Frances Culpeper
Quick Facts
Biography
Frances Culpeper Stephens Berkeley Ludwell (baptized May 27, 1634 – ca. 1690/1695), most commonly styled Lady Frances Berkeley after her second marriage, was a leader of the Green Spring faction of Virginia politics in the seventeenth century and wife to three colonial governors.
Biography
Frances Culpeper was born in Hollingbourne, Kent. Her father was Thomas Culpeper, and her mother was Katherine St. Leger; her brother was the John Culpeper who later led Culpeper's Rebellion. The youngest of her parents' five children, she was born into a family with numerous interests in the colony of Virginia; her father had become a member of the Virginia Company of London in 1623, and in 1649 was made one of the original patent-holders of the Northern Neck.
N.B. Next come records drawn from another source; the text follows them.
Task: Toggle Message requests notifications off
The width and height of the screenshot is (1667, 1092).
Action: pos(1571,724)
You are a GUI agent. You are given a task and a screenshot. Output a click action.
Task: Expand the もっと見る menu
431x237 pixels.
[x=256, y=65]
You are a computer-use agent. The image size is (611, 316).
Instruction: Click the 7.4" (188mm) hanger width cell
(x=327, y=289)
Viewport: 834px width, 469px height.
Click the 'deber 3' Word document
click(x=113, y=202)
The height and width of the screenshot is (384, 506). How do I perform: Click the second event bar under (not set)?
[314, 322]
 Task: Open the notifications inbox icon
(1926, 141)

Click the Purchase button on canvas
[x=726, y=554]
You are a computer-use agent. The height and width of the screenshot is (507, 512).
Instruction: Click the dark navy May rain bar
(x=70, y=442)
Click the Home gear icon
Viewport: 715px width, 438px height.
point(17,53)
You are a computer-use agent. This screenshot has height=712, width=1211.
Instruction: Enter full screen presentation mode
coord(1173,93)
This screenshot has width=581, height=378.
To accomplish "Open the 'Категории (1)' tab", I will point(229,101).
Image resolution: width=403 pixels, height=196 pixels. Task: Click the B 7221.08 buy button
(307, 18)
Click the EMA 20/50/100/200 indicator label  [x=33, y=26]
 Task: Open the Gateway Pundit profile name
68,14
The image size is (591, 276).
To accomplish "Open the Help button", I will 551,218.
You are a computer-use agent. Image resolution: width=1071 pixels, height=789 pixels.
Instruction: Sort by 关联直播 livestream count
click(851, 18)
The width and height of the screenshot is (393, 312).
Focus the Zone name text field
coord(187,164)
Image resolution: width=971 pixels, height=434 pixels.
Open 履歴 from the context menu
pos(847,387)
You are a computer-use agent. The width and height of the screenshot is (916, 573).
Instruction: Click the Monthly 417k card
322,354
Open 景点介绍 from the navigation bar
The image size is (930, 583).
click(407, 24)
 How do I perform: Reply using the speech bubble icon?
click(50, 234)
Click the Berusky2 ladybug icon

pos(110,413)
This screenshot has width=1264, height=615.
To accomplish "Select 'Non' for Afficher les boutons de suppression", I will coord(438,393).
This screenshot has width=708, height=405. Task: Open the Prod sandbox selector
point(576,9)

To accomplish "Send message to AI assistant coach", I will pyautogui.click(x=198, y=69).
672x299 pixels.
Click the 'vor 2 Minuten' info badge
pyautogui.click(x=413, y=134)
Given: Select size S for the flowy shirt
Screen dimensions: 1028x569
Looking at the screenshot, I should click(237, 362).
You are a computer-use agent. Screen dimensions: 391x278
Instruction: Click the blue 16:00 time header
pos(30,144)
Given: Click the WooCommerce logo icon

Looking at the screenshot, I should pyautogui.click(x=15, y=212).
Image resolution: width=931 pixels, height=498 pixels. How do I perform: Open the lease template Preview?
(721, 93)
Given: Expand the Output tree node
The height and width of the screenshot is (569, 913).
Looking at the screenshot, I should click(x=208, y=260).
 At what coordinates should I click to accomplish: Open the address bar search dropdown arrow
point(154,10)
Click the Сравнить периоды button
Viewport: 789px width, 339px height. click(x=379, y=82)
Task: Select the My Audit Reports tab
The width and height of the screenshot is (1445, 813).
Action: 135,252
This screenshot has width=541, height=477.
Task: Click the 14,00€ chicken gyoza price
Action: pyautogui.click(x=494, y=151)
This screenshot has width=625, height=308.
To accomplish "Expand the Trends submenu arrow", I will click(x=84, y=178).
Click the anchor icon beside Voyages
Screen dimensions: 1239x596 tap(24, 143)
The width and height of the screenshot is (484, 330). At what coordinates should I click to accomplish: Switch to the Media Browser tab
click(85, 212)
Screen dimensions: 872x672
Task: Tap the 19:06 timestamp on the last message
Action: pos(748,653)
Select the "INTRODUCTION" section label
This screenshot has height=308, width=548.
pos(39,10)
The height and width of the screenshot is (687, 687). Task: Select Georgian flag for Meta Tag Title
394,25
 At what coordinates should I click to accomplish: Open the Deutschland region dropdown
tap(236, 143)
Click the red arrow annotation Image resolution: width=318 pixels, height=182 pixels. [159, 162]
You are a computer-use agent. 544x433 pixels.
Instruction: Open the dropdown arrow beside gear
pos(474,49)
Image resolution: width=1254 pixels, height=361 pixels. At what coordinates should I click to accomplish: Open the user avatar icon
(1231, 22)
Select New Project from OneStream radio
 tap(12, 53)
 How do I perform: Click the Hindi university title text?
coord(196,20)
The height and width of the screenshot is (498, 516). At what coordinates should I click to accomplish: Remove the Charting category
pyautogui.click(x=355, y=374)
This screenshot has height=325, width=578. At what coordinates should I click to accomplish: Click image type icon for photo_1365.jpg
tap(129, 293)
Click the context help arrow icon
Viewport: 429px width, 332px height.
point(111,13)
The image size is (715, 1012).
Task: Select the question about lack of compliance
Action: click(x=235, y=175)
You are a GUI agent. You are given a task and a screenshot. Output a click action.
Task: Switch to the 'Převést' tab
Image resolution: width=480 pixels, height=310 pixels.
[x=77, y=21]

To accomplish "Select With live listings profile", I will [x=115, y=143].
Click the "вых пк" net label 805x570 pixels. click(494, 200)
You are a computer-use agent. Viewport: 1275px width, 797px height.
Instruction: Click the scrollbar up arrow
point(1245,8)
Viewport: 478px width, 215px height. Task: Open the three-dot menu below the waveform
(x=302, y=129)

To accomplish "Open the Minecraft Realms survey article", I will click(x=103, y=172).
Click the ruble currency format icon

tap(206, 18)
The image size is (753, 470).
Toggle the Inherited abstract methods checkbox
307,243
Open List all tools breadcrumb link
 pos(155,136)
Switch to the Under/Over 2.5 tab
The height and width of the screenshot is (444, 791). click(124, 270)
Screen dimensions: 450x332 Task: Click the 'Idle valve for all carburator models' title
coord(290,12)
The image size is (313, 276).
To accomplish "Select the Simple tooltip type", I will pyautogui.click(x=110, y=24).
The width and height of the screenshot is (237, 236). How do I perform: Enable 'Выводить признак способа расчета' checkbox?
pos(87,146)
The year in which Frances arrived to the New World is unknown, although she is said to have come with her parents around 1650. She was in the colonies by 1652, in which year she married Samuel Stephens of Warwick County, Virginia. The couple had no children. Her husband became "Commander of the Southern Plantation" in 1662, serving in that role for two years; in 1667 he became governor of Albemarle, holding that position until dying in 1670. At his death she inherited a plantation, called Bolthrope or Boldrup, in Warwick County, a provision which had been agreed to before their marriage; unusually for a woman at the time she managed the estate herself instead of handing it over to a man. As there were no other heirs she received absolute possession of her husband's estate.
Within a few months of her husband's death Frances married again. Her new husband was Sir William Berkeley, governor of Virginia. Long admired, his popularity had waned by the time of his marriage, and he was ridiculed by many for taking a wife half his age. Even so, his union with Frances provided him with a closer alliance to a family with which he had long been aligned, and it increased her prestige appreciably, not least because she was now connected to most, if not all, the important families in the colony. The couple lived at Green Spring Plantation, one of the finest houses in seventeenth-century Virginia. Described as "vigorous and energetic", she became a staunch defender of her husband, taking part in the events that led to Bacon's Rebellion, which was led by a distant relative of hers; she traveled to England and petitioned to the King on Berkeley's behalf. When commissioners were sent to investigate her husband's activities, she had the "common hangman mounted as an improvised postillion" to lead them away from the house. That she wielded considerable influence can be seen by the fact that she was able to obtain a pardon for one Jones, condemned by the governor for his participation in the rebellion, at the request of Sir Francis Moryson. Lady Berkeley's role in public life was widely known at the time, and some believed that the errors made by her husband in his last years could be laid at her feet instead.
Berkeley died in 1677, discredited by many former friends; in his will he referred to his "dear and most virtuous wife".Upon the death of her husband, Frances, by now the richest woman in Virginia if not in all of British North America, rallied a group of his supporters at Green Spring and encouraged them to maneuver against Herbert Jeffreys, the new governor, and English attempts to curb the colonists' freedoms; among them were Thomas Ballard, Robert Beverley, Edward Hill, and her future husband, Philip Ludwell, then secretary of the colony. This agitation continued until the arrival of Thomas Colepeper, the new governor and cousin to Frances, in 1680. From this point she began to withdraw more and more from public life, but her interest in politics remained sharp. She persisted for some time in her attempts to collect the salary which Berkeley had been due at his death, enlisting the Virginia General Assembly in her efforts.
Frances married once more, in 1680, to Philip Ludwell of Rich Neck, a large plantation near Green Spring; he, too, would be named governor, "of that part of our Province of Carolina that lyes North and east of Cape feare", and so for a third time she became first lady, once again of North Carolina. She continued her interest in Virginia politics, occasionally petitioning the House of Burgesses on her husband's behalf. The couple spent much time in Virginia, and kept a pew at Bruton Parish Church. Lady Berkeley, as she continued to be known, had many friends among the local gentry, and William Byrd I and William Fitzhugh were among those who noted her influence and enlisted her aid in holding documents and information. By 1691, when Ludwell took control of both Carolinas, Frances appears to have been dead, although some sources state that she was alive as late as 1695. Her third husband returned to England without her in 1700; she was buried in Jamestown, Virginia, where her ruined tombstone may still be seen. Up to the time of her death she retained a reputation as a woman of intelligence and influence.Lady Berkeley left no children, although she may have been pregnant at the time of her third marriage. William Byrd twice wrote remarks indicating that she was with child, but never was able to indicate a delivery date; at the time she was close to fifty. She served as stepmother to two children of her last husband.
Through her second husband's will, Frances Culpeper Berkeley became a Lord Proprietor of the province of Carolina; "by a curious combination of circumstances . . . had the good fortune to sell this interest twice, in 1682 and again in 1684, and each time to be paid for it." She was named one of the Library of Virginia's Virginia Women in History for 2008.